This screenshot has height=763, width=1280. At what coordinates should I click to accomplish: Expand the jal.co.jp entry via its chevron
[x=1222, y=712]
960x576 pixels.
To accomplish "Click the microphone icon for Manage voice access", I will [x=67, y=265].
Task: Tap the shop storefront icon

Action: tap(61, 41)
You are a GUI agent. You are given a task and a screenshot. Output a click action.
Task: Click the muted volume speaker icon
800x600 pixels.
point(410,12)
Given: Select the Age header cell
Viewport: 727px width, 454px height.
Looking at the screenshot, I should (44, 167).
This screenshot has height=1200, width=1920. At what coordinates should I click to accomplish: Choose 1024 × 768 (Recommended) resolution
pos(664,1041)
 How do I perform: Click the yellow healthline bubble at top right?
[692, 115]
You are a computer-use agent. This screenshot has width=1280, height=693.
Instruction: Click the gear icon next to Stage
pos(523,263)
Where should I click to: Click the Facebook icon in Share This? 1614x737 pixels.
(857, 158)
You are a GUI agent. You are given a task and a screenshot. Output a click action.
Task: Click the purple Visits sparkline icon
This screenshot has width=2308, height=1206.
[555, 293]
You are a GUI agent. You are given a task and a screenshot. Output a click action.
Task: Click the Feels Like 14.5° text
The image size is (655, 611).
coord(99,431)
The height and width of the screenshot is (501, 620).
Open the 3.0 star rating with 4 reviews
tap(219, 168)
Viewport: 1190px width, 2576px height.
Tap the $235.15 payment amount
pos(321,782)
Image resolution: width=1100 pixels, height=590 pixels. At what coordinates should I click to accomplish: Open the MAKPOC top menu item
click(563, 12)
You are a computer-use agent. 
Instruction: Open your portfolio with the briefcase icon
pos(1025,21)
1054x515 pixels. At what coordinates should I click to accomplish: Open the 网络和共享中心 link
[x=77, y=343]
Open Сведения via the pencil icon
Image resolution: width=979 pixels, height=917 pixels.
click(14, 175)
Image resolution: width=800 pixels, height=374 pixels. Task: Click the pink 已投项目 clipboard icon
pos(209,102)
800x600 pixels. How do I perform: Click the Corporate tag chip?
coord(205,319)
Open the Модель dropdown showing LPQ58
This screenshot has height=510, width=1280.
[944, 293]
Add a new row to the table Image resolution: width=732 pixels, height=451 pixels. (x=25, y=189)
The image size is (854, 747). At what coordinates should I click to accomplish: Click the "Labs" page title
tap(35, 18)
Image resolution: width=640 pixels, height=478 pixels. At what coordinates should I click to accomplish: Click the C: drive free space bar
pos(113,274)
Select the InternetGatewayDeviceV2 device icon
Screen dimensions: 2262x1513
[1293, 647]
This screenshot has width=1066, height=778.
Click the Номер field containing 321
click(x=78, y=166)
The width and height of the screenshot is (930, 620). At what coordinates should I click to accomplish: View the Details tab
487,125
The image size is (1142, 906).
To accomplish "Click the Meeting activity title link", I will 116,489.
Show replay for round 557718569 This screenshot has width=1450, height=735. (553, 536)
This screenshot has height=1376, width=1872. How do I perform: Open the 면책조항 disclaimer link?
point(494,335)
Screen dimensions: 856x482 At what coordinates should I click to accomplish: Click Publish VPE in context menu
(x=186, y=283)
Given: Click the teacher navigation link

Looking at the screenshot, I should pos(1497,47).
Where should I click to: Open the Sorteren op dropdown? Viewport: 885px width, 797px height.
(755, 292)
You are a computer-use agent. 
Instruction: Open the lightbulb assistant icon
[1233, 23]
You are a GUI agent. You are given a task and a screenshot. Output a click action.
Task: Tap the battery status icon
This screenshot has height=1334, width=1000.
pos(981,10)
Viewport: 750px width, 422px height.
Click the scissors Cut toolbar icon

———

- Stated exercise:
Retype all of the entries above, line for line, with no changes.

- Problem solution:
This screenshot has height=763, width=1280. At what coordinates should I click to accomplish: Expand the jal.co.jp entry via its chevron
[x=1222, y=712]
960x576 pixels.
To accomplish "Click the microphone icon for Manage voice access", I will [x=67, y=265].
Task: Tap the shop storefront icon

Action: tap(61, 41)
You are a GUI agent. You are given a task and a screenshot. Output a click action.
Task: Click the muted volume speaker icon
800x600 pixels.
point(410,12)
Given: Select the Age header cell
Viewport: 727px width, 454px height.
Looking at the screenshot, I should (44, 167).
This screenshot has height=1200, width=1920. At what coordinates should I click to accomplish: Choose 1024 × 768 (Recommended) resolution
pos(664,1041)
 How do I perform: Click the yellow healthline bubble at top right?
[692, 115]
You are a computer-use agent. This screenshot has width=1280, height=693.
Instruction: Click the gear icon next to Stage
pos(523,263)
Where should I click to: Click the Facebook icon in Share This? 1614x737 pixels.
(857, 158)
You are a GUI agent. You are given a task and a screenshot. Output a click action.
Task: Click the purple Visits sparkline icon
This screenshot has width=2308, height=1206.
[555, 293]
You are a GUI agent. You are given a task and a screenshot. Output a click action.
Task: Click the Feels Like 14.5° text
The image size is (655, 611).
coord(99,431)
The height and width of the screenshot is (501, 620).
Open the 3.0 star rating with 4 reviews
tap(219, 168)
Viewport: 1190px width, 2576px height.
Tap the $235.15 payment amount
pos(321,782)
Image resolution: width=1100 pixels, height=590 pixels. At what coordinates should I click to accomplish: Open the MAKPOC top menu item
click(563, 12)
You are a computer-use agent. 
Instruction: Open your portfolio with the briefcase icon
pos(1025,21)
1054x515 pixels. At what coordinates should I click to accomplish: Open the 网络和共享中心 link
[x=77, y=343]
Open Сведения via the pencil icon
Image resolution: width=979 pixels, height=917 pixels.
click(14, 175)
Image resolution: width=800 pixels, height=374 pixels. Task: Click the pink 已投项目 clipboard icon
pos(209,102)
800x600 pixels. How do I perform: Click the Corporate tag chip?
coord(205,319)
Open the Модель dropdown showing LPQ58
This screenshot has height=510, width=1280.
[944, 293]
Add a new row to the table Image resolution: width=732 pixels, height=451 pixels. (x=25, y=189)
The image size is (854, 747). At what coordinates should I click to accomplish: Click the "Labs" page title
tap(35, 18)
Image resolution: width=640 pixels, height=478 pixels. At what coordinates should I click to accomplish: Click the C: drive free space bar
pos(113,274)
Select the InternetGatewayDeviceV2 device icon
Screen dimensions: 2262x1513
[1293, 647]
This screenshot has width=1066, height=778.
Click the Номер field containing 321
click(x=78, y=166)
The width and height of the screenshot is (930, 620). At what coordinates should I click to accomplish: View the Details tab
487,125
The image size is (1142, 906).
To accomplish "Click the Meeting activity title link", I will 116,489.
Show replay for round 557718569 This screenshot has width=1450, height=735. (553, 536)
This screenshot has height=1376, width=1872. How do I perform: Open the 면책조항 disclaimer link?
point(494,335)
Screen dimensions: 856x482 At what coordinates should I click to accomplish: Click Publish VPE in context menu
(x=186, y=283)
Given: Click the teacher navigation link

Looking at the screenshot, I should pos(1497,47).
Where should I click to: Open the Sorteren op dropdown? Viewport: 885px width, 797px height.
(755, 292)
You are a computer-use agent. 
Instruction: Open the lightbulb assistant icon
[1233, 23]
You are a GUI agent. You are given a task and a screenshot. Output a click action.
Task: Tap the battery status icon
This screenshot has height=1334, width=1000.
pos(981,10)
Viewport: 750px width, 422px height.
Click the scissors Cut toolbar icon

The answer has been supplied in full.